Thomas McGovern saw the history of Bellmore unfold in a way most people do not — as a resident for 80 years. He watched the community evolve from farmland to a dense suburb. After McGovern died at 96, friends and family gathered for his funeral service on Aug. 29.
McGovern moved to Long Island as a teenager in the late 1930s, after living in the Bronx. He attended Wellington C. Mepham High School in its earliest days. The building for the high school was finished in 1935, and the first class attended in 1937. McGovern earned his diploma in 1938 as a member of Mepham’s first graduating class.
That was just the beginning of McGovern’s history in Bellmore, though. Over the decades, he contributed to the community with pride. “His roots were here,” said Frances Finocchiaro, McGovern’s daughter. “His favorite pastime was conversation. He loved sharing his life experiences and his history in Bellmore.”
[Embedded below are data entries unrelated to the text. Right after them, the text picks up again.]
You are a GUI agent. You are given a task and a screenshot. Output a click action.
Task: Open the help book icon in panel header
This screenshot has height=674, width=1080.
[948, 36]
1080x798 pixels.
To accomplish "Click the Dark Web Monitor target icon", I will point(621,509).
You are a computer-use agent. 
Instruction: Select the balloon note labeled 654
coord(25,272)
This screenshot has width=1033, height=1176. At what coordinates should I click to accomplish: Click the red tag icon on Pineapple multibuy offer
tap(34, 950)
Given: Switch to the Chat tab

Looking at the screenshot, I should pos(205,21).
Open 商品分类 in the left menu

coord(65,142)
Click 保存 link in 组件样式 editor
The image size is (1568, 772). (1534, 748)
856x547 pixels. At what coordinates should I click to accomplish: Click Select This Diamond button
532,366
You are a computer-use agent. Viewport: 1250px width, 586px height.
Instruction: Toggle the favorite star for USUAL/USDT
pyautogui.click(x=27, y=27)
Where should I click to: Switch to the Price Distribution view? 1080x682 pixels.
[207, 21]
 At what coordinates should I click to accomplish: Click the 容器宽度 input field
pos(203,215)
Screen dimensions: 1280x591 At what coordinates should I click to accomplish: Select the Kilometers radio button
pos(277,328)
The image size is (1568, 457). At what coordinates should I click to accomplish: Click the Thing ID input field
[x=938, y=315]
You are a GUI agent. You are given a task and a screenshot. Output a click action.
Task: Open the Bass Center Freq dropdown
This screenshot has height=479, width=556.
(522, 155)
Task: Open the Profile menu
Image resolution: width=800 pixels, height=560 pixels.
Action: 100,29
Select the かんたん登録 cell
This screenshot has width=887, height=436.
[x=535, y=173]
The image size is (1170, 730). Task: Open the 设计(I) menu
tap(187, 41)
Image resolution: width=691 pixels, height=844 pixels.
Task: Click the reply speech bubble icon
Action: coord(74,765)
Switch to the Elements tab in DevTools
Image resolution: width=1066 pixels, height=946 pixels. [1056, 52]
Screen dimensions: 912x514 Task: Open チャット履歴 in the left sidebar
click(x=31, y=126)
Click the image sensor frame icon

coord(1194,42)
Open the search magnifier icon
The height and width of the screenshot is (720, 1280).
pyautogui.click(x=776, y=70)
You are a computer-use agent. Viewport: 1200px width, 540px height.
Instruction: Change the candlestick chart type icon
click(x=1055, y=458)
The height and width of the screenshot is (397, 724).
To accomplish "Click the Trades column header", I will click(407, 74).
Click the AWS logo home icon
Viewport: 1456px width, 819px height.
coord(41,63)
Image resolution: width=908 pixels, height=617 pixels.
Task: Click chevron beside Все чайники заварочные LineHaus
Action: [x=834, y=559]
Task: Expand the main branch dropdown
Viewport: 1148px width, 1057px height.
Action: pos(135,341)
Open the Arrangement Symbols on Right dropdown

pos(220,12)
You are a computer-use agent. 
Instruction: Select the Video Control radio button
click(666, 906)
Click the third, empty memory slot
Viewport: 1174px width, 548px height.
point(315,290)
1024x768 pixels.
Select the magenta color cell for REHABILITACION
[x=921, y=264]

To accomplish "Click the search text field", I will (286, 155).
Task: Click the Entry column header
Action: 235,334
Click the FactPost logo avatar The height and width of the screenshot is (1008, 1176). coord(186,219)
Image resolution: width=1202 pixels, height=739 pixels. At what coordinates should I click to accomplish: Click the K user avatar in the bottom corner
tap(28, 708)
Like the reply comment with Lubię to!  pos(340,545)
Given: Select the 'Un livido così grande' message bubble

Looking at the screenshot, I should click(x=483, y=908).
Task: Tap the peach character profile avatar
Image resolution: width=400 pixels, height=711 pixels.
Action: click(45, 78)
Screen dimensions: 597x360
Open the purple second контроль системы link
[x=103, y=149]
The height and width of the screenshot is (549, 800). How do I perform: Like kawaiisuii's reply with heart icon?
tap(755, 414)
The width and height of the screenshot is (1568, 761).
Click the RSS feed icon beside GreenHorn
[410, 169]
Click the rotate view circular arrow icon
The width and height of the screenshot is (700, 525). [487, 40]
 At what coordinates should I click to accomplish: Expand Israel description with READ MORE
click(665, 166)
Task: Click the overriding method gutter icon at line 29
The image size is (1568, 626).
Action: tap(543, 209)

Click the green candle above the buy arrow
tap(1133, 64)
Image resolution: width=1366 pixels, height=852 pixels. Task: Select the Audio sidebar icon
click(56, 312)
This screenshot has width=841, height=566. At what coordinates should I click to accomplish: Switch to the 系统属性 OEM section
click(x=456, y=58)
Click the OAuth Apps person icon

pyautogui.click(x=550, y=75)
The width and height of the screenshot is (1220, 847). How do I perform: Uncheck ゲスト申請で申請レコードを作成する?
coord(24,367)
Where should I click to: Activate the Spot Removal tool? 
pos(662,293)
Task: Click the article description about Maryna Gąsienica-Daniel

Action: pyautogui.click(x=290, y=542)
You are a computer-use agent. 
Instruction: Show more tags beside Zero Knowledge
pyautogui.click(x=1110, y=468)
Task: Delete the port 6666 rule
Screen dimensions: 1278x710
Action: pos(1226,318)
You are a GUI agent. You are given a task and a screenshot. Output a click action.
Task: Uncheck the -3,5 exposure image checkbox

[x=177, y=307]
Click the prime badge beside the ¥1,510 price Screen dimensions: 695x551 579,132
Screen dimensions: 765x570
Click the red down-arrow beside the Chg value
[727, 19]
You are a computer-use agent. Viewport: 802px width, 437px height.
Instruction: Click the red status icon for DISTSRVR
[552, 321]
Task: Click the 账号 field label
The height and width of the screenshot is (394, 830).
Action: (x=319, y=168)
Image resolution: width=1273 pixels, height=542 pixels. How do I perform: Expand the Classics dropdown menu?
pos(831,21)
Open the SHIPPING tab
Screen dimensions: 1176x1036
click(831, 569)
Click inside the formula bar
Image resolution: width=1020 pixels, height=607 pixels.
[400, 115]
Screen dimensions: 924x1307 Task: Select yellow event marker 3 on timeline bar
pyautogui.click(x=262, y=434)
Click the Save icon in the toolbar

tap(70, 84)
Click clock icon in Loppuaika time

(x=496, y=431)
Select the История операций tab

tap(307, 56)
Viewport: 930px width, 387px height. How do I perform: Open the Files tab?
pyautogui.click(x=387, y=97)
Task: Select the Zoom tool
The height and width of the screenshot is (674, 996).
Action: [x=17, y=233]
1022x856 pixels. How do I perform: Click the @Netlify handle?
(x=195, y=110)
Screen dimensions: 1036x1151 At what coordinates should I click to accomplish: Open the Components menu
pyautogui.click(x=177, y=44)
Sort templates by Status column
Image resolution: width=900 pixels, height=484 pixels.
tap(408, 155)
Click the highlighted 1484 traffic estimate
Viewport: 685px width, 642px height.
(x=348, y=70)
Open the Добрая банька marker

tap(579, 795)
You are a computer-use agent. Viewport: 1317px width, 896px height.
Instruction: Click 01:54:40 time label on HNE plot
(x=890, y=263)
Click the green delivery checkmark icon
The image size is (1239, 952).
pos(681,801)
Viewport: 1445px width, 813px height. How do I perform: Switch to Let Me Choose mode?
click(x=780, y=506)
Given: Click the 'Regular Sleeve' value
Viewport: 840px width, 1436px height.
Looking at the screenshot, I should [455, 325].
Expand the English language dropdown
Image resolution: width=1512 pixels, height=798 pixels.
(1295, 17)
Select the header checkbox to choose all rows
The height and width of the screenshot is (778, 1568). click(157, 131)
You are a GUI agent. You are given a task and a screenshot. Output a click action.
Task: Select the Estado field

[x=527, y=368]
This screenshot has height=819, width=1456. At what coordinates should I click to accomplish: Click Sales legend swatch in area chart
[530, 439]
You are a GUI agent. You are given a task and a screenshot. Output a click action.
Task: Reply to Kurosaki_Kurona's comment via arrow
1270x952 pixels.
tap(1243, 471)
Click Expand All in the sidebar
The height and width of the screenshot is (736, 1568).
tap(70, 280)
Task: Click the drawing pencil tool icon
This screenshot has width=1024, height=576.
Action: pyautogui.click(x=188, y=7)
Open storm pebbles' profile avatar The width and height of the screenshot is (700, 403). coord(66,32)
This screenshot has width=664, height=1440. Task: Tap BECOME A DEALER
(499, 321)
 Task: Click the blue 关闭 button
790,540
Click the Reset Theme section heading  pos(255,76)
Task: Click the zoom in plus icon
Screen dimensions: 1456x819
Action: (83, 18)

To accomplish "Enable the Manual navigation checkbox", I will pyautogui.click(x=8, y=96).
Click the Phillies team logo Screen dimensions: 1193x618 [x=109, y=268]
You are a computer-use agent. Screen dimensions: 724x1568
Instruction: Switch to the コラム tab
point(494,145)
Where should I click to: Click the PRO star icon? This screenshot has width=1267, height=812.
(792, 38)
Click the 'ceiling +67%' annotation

McGovern’s profession was delivering Bellmorites’ letters and packages as a letter carrier. He was well liked, and exchanged pleasantries with people before continuing on his route. It was a perfect job for him, said Dennis Rich, a friend and colleague at the Bellmore Fire Department.
“He enjoyed it,” Rich said. “He delivered mail close to home and got to see his family here. He would stop home and eat lunch with his daughter.”
McGovern also belonged to the Fire Department. Finocchiaro described it as a “big part of his life,” where he made friends who were like family.
“Tom had an important and active career in the Bellmore Fire Department,” said Rich, who is now the department chaplain. “It spanned over 77 years.”
McGovern joined Hose Company No. 1, the division of the Bellmore Fire Department that actively fights fires, on March 23, 1941. His decade-plus of work there earned him the position of first lieutenant of the Hose Company in 1954, and he was also active in the first aid squad into the 1960s. He continued his career to become a fire inspector in 1965, and second lieutenant of the fire police squad in 2010.
He performed on the department’s drill team in the 1940s, which at the time was called the Mules. (Today it is known as the Ball Breakers.) McGovern also served in the Army during World War II.
After achieving the rank of first lieutenant of the fire police squad in 2011, McGovern served as the fire captain in 2012 and 2013 when he was in his late 80s.
“He enjoyed the simple things,” Finocchiaro said. “He liked to read, and he liked playing the piano. But mostly, he loved conversation and sharing fun facts.”
One of McGovern’s favorite activities when he was younger, Finocchiaro said, was spending Saturday afternoons in Central Park with his father and two siblings, John and Betty. They enjoyed the hot summer weather on the water in a sailboat — a story McGovern shared throughout his life.
“Tom was an interesting man to talk to,” Rich said. “He was a good man.”
“He was a great father and a wonderful grandfather,” Finocchiaro said.
He is also survived by his wife, Adeala, grandchildren Thomas and Alexandria, and son-in-law Louis Finocchiaro.